The object based method used for reservoir characterization is a technique for geometric modeling and stochastic simulation of geological units and reservoir heterogeneity. A set of geological objects representing basic reservoir units is conceptually and quantitatively defined, has its parameters quantified and modeled on an interactive computer environment. The objects include channels, lobes, sigmoids, dunes, ellipsoids, plane beds and wedges.
The conditional stochastic simulation of these objects produce 3-D models of the depositional or diagenetic reservoir architecture. This methodology has been applied in fluvial (Potiguar basin) and turbidite (Campos basin) reservoirs.
Modeling of reservoir geometry and heterogeneity is a necessary activity of oil exploitation. Mathematical and computer methods are used to integrate efforts in geology, geophysics and reservoir engineering for defining optimal reservoir characterization and oil production.
The use of probabilistic mathematical models to represent reservoir heterogeneities is booming. However, the stochastic simulation models based only on variograms is insufficient to represent the geometry and distribution patterns of genetic units as well as the diagenetic and structural reservoir features (Fig. 1).

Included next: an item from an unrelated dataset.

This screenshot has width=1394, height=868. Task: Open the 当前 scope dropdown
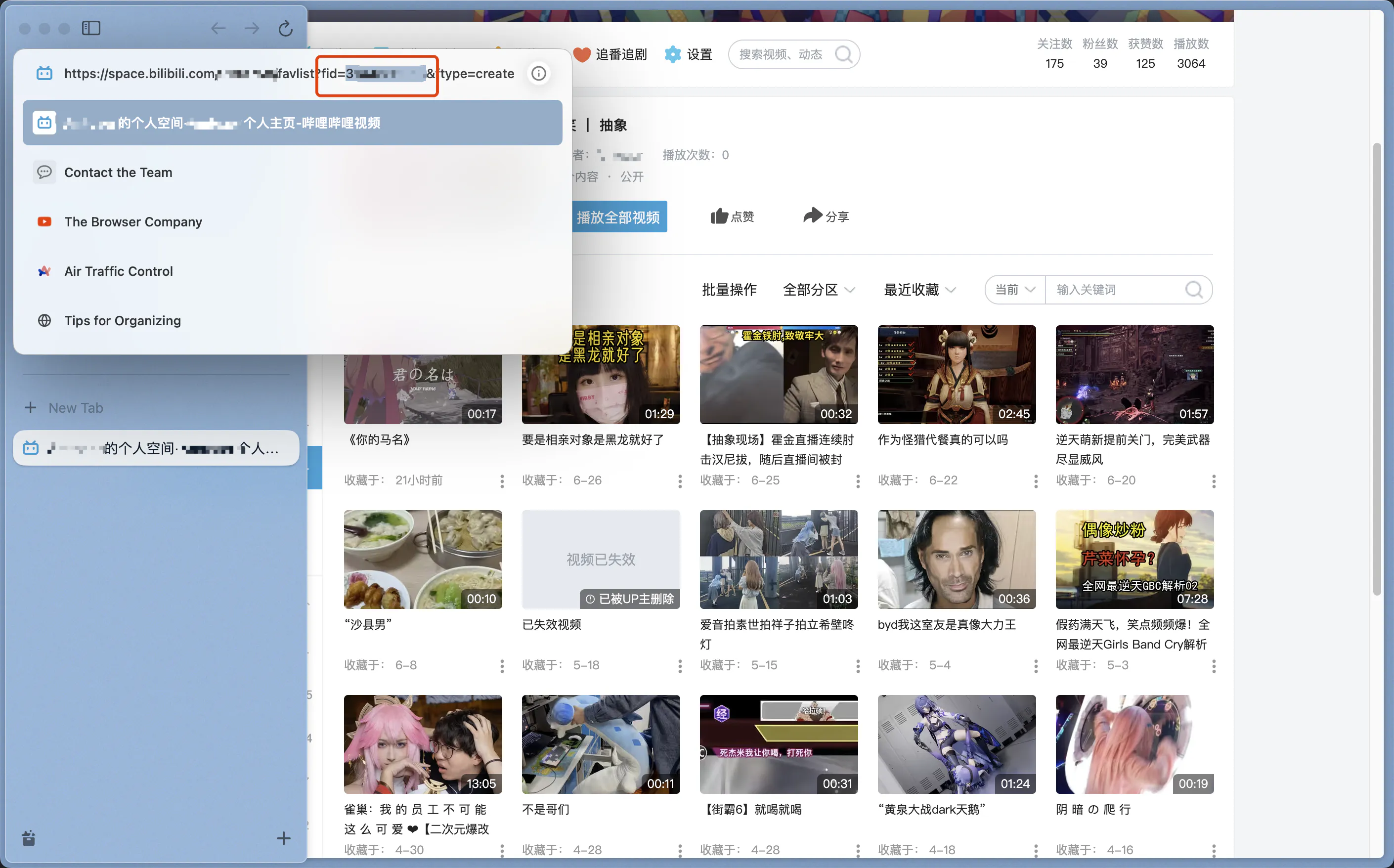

The combination of stochastic and geometric methods in the object based approach has proved an adequate alternative to generate equiprobable realizations of the reservoir architecture.

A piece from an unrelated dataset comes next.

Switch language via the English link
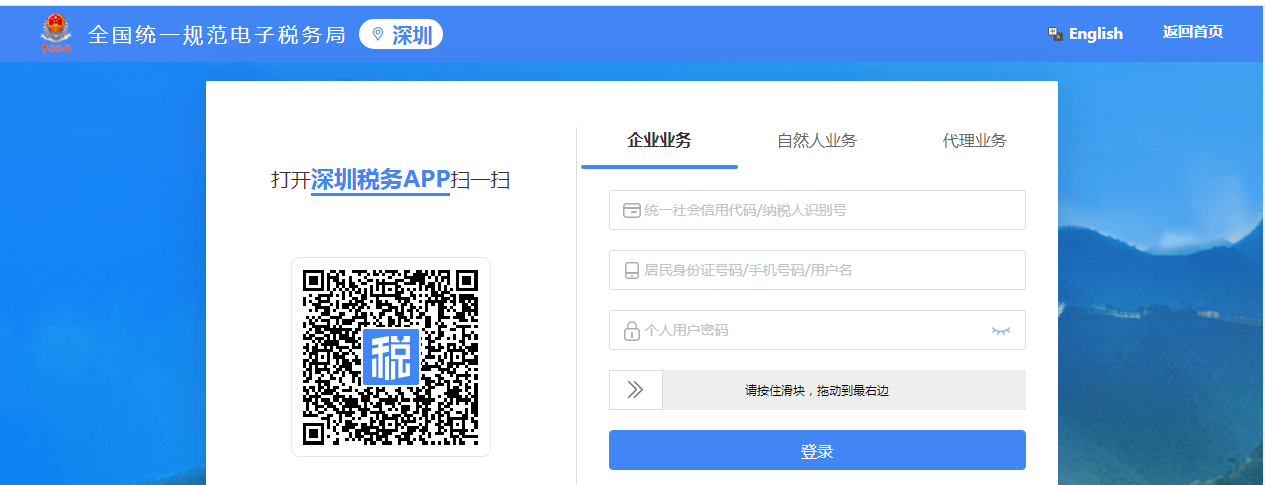Image resolution: width=1265 pixels, height=485 pixels. 1095,34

An object based method for reservoir characterization is presented in this work. This technique consists of geometric modeling and stochastic simulation of discrete features such as, genetic units and diagenetic heterogeneities of the reservoirs.
Boolean and Object Based Models The Boolean model has been designed to express the intuitive idea of an union of independent objects located at random, and a mathematical morphology method used mainly to 2-D modeling of natural or technical images.
The object oriented model, according to the stochastic geometry terminology, is a Point Process, more specifically defined as a Random Closed Set.